• [Aufgaben]
1. Beantworte kurz diese Fragen zum Text über den Prozess gegen Nadire Mater, mit Kennzeichnung (a), (b), (c) wie in den Fragen:
(a) Wie lautet der Vorwurf gegen Mater und ihren Verleger?
(b) Welche Strafe steht auf diesen Vorwurf?
(c) Auf welchen Tag wurde die Verhandlung vertagt?
2. Übertrage die Einträge, ohne Leerzeilen, in eine Markdown-Tabelle mit den Spalten „Nr.“ für die Zeilennummer und „Zeile“ für den Zeileninhalt. Die Bilder kommen in deiner Antwort nicht vor.

-------- Der Text

Deshalb erscheint der gestern begonnene Prozess gegen Nadire Mater und ihren Verleger Semih Sökmen auch wie ein Relikt aus vergangener Zeit. Doch die Justiz lässt sich vom Zeitgeist nicht so leicht beirren, erst recht nicht, wenn der Generalstab der allmächtigen Armee auf Genugtuung drängt. Hizim Özkök, stellvertretender Stabschef, hat in einer Stellungnahme an das Bezirksgericht von Beyoglu die Beschwerde der Militärs vorgetragen, die die Staatsanwaltschaft dann fast wortgleich als ihre Anklage vorlegte. „Beleidigung des Militärs“ lautet der Vorwurf und wird mit einem bis sechs Jahren Gefängnis geahndet. Bei dem gestrigen Prozessauftakt wurde die Anklage verlesen, und Nadire Mater erhielt die Gelegenheit zu einer Stellungnahme.
Sie könne nicht verstehen“, sagte Frau Mater, „wie Aussagen von Soldaten als Beleidigung des Militärs gewertet werden könnten. Da müsste die Armee sich ja selbst anklagen.“ Nachdem sie und ihr Verleger das Gericht davon überzeugen konnten, dass eine ausführliche Erörterung der Anklagepunkte notwendig ist, wurde die Verhandlung auf den 26. November vertagt. „Der Ausgang des Verfahrens ist völlig offen“, meinte Mater anschließend.

----------------
-------- Einträge

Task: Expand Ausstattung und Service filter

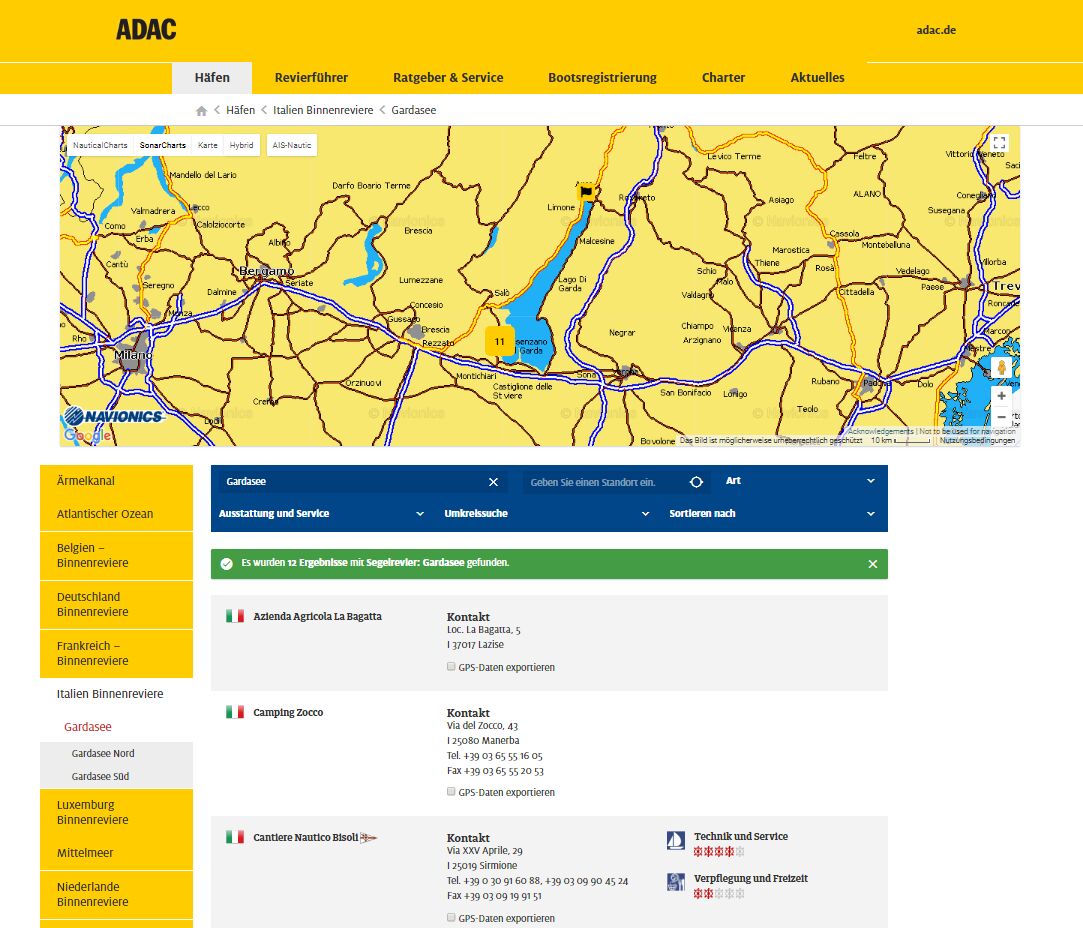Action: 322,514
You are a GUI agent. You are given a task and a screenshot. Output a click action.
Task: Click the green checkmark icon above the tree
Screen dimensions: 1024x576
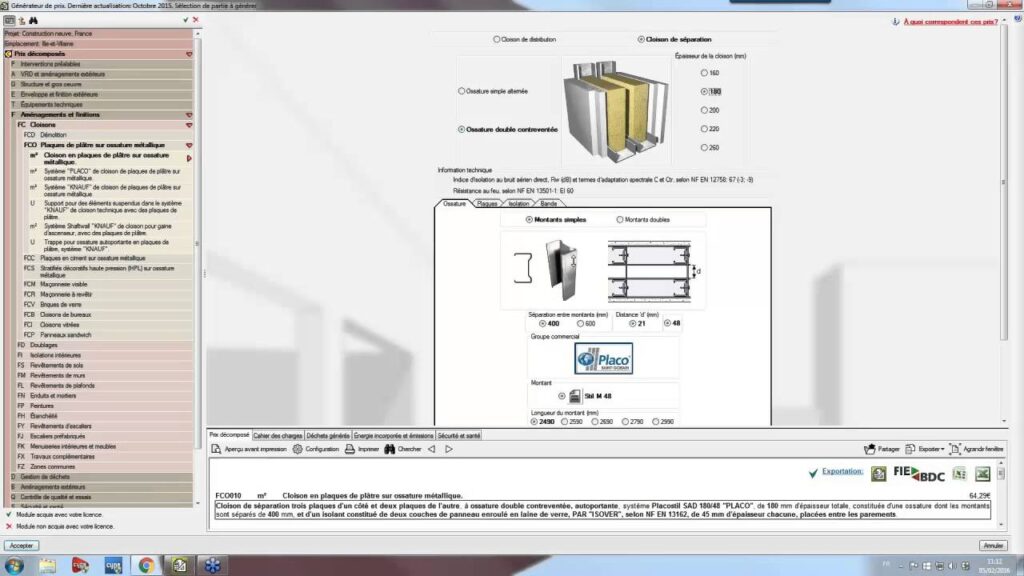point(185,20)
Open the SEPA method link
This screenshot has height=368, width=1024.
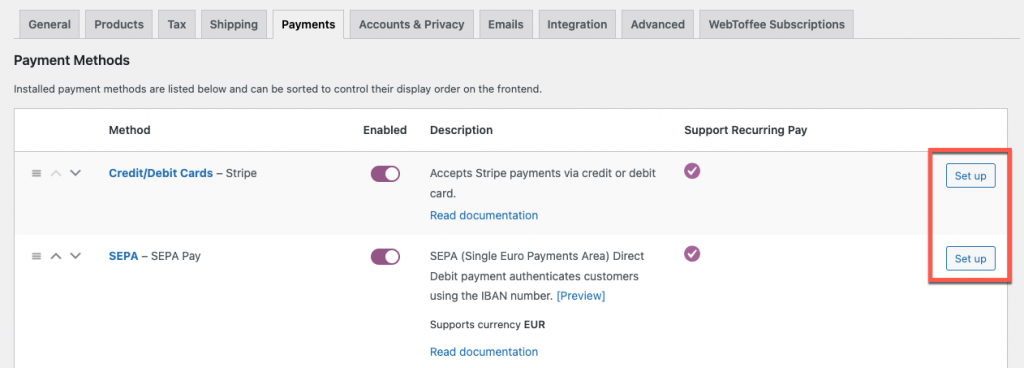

----------------

• [Alle Lösungen]
1.
(a) „Beleidigung des Militärs“
(b) Ein bis sechs Jahre Gefängnis
(c) Auf den 26. November

2.
| Nr. | Zeile |
|---|---|
| 1 | Task: Expand Ausstattung und Service filter |
| 2 | Action: 322,514 |
| 3 | You are a GUI agent. You are given a task and a screenshot. Output a click action. |
| 4 | Task: Click the green checkmark icon above the tree |
| 5 | Screen dimensions: 1024x576 |
| 6 | point(185,20) |
| 7 | Open the SEPA method link |
| 8 | This screenshot has height=368, width=1024. |